Here, we cannot but repeat what we have already mentioned before, which is that what is required of officials in Libya today is a clear and courageous stance in which they confront their mistakes and acknowledge responsibility for them, and show their readiness to correct what can be corrected from them. Then they have to present the people directly involved in those abuses and violations to face the judiciary and bear the responsibility of their actions.
Since the regime is ready to reconcile with the outside world, is it not better for it to reconcile with the Libyans inside Libya? And if the blood of the Americans, the English, the French, and everyone who has a horse and a bear has a value, is the blood of Libyans not worth anything in the standards of officials in Libya? Or is the blood of foreigners more honorable, purer and more precious than the blood of the sons of the homeland?

Thirty-three years of experiences and changes.
When will this revolution be completed? When does the incitement and physical liquidations end? When does the role of the revolutionary committees and the stage of protecting the revolution end? When will all political prisoners be released and the fate of those who have disappeared or who have no news of them be revealed?
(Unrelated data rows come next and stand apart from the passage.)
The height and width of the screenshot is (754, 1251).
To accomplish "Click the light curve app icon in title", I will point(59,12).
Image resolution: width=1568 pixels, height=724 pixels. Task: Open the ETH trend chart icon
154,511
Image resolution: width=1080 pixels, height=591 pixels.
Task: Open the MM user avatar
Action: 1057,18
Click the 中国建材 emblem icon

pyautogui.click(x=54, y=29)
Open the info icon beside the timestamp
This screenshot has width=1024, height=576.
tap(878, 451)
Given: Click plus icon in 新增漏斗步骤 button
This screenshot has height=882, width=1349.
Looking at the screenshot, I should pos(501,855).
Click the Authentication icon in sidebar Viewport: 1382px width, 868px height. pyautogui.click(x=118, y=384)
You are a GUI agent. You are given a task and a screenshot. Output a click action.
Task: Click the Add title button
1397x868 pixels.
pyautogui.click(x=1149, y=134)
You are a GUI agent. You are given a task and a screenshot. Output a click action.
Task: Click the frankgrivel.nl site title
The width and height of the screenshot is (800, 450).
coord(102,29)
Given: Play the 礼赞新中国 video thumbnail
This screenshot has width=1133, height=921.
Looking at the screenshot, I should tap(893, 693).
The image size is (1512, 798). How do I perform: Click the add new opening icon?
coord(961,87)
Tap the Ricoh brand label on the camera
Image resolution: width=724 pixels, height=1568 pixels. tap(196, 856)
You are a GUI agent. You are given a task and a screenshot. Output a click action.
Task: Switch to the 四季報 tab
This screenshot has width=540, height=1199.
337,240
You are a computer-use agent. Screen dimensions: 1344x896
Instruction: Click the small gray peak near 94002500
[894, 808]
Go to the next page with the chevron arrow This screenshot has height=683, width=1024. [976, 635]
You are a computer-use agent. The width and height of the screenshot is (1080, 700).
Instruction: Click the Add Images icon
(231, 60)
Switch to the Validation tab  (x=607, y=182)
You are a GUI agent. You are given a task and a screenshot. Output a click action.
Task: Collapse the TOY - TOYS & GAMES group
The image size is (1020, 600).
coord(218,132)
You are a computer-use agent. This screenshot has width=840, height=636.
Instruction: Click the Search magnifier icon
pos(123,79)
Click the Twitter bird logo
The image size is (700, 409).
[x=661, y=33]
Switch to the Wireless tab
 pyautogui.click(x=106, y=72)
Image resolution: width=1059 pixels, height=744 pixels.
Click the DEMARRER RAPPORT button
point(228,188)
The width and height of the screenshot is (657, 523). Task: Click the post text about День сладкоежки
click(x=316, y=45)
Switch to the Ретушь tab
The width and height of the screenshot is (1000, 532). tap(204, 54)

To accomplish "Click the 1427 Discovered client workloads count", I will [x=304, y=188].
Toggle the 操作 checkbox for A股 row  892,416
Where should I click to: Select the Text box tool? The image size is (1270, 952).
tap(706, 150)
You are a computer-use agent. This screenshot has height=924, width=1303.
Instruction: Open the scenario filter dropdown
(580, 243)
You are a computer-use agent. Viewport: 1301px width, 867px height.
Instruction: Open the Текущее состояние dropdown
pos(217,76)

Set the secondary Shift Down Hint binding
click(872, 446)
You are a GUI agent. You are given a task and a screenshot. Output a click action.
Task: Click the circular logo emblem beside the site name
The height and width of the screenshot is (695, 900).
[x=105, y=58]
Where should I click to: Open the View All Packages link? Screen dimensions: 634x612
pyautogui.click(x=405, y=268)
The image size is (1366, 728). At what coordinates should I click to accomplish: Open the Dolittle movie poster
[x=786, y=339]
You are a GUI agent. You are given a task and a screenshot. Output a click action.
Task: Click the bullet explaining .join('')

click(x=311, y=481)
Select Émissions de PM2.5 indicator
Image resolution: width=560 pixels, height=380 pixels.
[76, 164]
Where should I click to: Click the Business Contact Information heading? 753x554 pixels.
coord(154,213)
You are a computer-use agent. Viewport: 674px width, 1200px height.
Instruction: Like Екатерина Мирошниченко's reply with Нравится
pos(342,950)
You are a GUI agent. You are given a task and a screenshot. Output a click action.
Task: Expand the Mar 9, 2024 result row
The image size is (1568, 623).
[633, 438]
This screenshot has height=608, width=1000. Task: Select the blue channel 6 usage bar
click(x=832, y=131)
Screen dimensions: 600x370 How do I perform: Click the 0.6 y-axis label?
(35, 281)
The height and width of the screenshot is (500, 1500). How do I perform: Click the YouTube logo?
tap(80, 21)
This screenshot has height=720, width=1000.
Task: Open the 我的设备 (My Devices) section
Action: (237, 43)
When does stabilization begin? When will the real work begin to build the state and its institutions, establish infrastructure, and set long-term plans and projects? When does building generations and establishing the future begin?
These are urgent questions and issues for the regime that need to be confronted and addressed with wisdom, realism, fairness and a lot of courage. The American file is not the only file that needs a settlement.
Reconciliation with America is not the only sure way out of the predicament experienced by Al-Aqeed’s Jamahiriya.